08 May 2019 - 15:24 By QAANITAH HUNTER
President Cyril Ramaphosa casts his vote on Wednesday.
President Cyril Ramaphosa casts his vote on Wednesday.
Image: Alistair Russell

"Whisper to me who you voted for, I wont tell any one," President Cyril Ramaphosa joked during telephonic conversations he had with voters at the ANC's voter call centre in Centurion on Wednesday afternoon.

After casting his ballot in Soweto, Ramaphosa went to the call centre where he personally called people to inquire whether they had voted.

"This is Cyril Ramaphosa calling you…You know that today is the day to vote," Ramaphosa said to Ntombifuthi who said she had just voted for the ANC.

Ramaphosa asked her to "whisper" to him who she had voted for.

"You voted for me? Oh, thank you. Thank you," he said.
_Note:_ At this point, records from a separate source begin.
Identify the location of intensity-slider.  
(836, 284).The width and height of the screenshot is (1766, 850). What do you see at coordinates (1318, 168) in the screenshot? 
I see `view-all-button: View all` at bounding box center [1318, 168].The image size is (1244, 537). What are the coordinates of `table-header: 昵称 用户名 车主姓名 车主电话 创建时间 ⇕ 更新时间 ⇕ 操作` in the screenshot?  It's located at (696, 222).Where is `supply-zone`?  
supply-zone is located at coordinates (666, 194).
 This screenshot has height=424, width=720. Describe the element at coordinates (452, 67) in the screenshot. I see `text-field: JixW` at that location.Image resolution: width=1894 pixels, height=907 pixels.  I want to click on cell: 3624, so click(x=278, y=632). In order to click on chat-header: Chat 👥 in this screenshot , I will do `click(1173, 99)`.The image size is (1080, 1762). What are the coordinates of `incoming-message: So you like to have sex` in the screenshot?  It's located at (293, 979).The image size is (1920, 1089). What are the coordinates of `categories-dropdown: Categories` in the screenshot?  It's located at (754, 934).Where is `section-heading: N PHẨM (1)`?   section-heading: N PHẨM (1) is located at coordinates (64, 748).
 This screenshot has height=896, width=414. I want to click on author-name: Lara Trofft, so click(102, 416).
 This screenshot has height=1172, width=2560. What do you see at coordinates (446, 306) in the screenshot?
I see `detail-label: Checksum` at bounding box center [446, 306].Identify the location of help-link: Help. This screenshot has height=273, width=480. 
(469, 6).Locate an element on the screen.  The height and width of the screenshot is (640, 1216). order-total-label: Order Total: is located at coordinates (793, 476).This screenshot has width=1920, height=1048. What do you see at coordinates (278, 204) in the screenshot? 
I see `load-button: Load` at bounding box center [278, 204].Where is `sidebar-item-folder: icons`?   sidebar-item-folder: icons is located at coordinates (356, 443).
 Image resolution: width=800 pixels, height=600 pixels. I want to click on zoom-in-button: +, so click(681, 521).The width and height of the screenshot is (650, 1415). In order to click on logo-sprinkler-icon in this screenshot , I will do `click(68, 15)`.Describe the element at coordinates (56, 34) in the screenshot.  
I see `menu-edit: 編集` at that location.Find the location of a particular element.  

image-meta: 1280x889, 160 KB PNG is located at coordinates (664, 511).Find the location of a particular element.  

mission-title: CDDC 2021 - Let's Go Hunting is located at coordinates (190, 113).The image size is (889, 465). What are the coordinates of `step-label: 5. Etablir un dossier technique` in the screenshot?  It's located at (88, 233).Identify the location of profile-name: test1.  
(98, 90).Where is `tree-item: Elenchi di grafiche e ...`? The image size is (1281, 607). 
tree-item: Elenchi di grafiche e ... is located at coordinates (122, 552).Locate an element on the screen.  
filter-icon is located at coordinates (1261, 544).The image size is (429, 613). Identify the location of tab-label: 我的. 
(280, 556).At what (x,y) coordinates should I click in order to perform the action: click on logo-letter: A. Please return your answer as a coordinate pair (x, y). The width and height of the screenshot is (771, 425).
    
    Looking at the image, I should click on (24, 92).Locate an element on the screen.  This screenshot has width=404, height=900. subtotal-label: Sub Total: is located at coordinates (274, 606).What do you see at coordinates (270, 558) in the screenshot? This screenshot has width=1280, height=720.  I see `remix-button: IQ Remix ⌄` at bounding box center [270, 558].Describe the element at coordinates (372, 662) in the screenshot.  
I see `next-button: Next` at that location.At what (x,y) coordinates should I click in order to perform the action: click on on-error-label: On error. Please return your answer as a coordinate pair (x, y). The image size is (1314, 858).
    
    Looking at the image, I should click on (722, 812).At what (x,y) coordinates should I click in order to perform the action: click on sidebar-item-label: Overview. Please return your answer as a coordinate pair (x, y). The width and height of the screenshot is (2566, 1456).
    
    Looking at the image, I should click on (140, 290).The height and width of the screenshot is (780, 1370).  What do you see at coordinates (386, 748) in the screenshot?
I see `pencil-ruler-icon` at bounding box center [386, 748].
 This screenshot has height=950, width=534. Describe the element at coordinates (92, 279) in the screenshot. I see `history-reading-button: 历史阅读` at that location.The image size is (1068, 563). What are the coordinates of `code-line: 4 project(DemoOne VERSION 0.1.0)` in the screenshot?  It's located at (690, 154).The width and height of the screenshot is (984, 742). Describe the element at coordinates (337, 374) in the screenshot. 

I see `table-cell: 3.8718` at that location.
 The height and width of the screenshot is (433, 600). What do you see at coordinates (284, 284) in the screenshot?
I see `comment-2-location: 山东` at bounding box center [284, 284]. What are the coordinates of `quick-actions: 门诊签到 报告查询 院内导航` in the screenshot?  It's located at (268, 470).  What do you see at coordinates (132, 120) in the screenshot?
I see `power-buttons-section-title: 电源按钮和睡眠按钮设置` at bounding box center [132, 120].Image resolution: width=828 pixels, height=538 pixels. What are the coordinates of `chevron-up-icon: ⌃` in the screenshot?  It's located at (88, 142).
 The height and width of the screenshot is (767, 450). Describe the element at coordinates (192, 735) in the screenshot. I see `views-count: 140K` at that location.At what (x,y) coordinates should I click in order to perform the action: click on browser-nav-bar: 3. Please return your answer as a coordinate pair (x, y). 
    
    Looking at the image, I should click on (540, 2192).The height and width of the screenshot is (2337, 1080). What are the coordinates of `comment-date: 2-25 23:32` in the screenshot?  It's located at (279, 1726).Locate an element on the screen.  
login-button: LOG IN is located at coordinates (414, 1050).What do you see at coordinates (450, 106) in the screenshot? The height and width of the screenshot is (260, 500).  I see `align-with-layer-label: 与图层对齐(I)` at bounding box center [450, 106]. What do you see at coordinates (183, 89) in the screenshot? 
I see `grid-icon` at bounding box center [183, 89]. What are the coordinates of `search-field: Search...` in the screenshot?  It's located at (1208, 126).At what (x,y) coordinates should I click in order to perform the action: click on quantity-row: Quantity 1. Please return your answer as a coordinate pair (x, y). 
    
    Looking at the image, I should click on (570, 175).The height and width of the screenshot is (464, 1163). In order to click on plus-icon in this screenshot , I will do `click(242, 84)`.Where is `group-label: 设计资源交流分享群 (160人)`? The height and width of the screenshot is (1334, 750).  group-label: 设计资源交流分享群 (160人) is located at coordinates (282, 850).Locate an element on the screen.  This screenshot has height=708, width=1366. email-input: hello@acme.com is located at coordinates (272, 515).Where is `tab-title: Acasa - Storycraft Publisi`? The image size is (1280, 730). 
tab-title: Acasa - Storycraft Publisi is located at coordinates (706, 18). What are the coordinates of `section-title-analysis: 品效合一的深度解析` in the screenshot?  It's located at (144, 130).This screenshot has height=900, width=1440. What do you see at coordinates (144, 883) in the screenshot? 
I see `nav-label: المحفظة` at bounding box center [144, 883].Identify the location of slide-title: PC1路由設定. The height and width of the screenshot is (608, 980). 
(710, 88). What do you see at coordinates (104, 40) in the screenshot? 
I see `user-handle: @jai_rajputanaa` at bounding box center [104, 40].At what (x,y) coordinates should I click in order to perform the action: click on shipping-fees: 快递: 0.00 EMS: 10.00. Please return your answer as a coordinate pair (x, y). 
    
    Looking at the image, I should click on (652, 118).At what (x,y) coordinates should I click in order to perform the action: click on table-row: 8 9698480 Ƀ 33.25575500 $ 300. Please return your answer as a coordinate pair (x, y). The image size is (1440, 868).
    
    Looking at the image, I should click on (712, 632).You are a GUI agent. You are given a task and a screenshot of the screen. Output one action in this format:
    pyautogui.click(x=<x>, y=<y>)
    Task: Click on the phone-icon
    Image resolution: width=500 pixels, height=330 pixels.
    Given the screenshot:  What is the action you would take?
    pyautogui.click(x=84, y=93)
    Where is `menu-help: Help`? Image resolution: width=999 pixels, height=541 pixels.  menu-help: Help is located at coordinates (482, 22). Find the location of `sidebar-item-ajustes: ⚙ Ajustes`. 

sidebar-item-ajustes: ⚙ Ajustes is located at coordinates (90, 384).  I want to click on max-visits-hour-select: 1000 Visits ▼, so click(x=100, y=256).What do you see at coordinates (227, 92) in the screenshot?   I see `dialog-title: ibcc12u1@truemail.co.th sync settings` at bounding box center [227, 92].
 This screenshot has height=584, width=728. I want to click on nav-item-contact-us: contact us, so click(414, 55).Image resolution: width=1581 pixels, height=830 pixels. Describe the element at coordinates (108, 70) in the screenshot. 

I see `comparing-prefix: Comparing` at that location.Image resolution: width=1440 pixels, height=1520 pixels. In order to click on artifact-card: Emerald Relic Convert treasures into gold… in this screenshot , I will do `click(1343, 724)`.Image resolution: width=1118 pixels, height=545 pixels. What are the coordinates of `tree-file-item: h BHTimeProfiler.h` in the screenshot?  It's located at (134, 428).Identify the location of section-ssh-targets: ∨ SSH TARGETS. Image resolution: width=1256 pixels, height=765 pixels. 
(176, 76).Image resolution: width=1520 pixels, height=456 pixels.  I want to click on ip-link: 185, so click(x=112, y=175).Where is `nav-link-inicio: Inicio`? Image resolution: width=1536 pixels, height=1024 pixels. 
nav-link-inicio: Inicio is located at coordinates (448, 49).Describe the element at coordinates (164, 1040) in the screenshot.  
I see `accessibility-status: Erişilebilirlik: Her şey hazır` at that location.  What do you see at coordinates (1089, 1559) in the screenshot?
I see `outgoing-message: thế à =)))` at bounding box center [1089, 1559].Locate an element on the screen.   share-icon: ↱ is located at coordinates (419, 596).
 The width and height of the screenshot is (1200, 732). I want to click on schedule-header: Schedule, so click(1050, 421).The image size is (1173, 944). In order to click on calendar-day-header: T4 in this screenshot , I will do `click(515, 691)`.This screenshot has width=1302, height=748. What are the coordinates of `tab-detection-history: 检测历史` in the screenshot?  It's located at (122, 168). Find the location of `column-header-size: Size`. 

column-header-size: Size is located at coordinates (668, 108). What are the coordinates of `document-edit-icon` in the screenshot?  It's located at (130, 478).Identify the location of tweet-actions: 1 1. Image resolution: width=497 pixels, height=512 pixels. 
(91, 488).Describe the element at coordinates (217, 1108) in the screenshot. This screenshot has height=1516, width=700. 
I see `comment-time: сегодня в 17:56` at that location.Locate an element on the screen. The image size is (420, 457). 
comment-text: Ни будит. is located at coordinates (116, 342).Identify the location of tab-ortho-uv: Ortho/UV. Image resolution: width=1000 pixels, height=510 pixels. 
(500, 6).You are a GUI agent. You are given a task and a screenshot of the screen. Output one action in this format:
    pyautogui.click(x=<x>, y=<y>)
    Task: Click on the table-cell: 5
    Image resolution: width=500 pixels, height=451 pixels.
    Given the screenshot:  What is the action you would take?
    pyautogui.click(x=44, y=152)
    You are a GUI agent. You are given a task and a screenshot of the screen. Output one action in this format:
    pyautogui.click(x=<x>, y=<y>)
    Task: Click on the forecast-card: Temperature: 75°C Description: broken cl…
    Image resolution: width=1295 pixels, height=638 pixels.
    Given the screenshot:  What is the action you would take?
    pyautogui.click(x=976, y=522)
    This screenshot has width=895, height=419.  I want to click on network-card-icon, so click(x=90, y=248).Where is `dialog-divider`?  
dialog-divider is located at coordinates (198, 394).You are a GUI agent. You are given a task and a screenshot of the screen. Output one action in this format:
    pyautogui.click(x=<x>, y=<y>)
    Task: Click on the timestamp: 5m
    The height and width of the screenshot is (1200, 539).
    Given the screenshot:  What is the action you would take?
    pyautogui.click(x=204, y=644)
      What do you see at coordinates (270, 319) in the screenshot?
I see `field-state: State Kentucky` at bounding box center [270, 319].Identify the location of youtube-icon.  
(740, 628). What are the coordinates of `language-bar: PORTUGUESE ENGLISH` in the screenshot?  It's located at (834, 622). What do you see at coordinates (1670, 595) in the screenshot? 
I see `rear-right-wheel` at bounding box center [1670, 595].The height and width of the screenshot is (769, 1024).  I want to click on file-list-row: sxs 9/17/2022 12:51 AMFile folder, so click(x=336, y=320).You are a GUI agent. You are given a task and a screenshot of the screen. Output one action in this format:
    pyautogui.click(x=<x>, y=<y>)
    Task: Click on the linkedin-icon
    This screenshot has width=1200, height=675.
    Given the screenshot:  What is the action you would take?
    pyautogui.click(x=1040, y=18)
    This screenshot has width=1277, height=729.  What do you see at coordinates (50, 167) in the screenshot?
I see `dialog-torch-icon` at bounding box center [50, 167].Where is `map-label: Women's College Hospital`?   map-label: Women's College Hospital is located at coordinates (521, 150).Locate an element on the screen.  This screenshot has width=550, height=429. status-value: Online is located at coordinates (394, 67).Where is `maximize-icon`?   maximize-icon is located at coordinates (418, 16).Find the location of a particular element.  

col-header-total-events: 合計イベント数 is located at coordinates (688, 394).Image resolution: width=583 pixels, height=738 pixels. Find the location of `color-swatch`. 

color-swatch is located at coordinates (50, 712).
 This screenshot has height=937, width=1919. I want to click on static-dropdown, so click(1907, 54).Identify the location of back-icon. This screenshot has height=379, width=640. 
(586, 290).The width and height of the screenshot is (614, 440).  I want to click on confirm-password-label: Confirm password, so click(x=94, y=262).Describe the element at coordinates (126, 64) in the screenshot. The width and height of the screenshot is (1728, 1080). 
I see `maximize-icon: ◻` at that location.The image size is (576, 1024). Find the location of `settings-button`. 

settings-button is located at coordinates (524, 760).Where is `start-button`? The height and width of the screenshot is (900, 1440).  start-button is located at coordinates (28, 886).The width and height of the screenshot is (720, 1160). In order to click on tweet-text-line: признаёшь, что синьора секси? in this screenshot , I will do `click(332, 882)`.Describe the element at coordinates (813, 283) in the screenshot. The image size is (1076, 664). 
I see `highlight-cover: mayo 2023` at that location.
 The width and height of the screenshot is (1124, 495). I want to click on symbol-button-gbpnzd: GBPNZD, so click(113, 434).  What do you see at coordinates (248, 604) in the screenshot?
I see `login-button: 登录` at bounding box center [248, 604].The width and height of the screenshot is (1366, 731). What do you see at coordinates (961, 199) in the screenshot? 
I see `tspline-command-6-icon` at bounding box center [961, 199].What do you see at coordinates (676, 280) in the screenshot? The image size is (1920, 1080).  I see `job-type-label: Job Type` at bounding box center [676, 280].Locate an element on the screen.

Ramaphosa had a long conversation with another woman who refused to tell him who she had voted for.

"She said she voted but she wouldn't tell me who she voted for," he said after the call.

Other calls the president tried to make went straight to voicemail while a few numbers he tried to call did not exist.

"As long as you voted for the ANC I am grateful," Ramaphosa said to another person.

One person cut the call after Ramaphosa introduced himself.

Ramaphosa also did an Instagram Live video with DJ Tira who told him he was on his way to Durban to vote.

President Cyril Ramaphosa voted in the 2019 elections and spoke with the media regarding the ANC’s mandate after the elections on May 8 2019.

Earlier, after voting, Ramaphosa said he was concerned about sporadic protests across the country.

"I am most concerned about those who are protesting. Because when you protest and say you don’t vote, you are basically saying, 'I don’t want to have a voice. I am closing my mouth and closing even the ears of those who should listen'," he said.

Ramaphosa said only when people voted could their voice be heard.

"It is only when you vote that those issues you are concerned about can actually be addressed. And I always said to our people who want to address and not vote, that is not the right way of raising your issues," he said.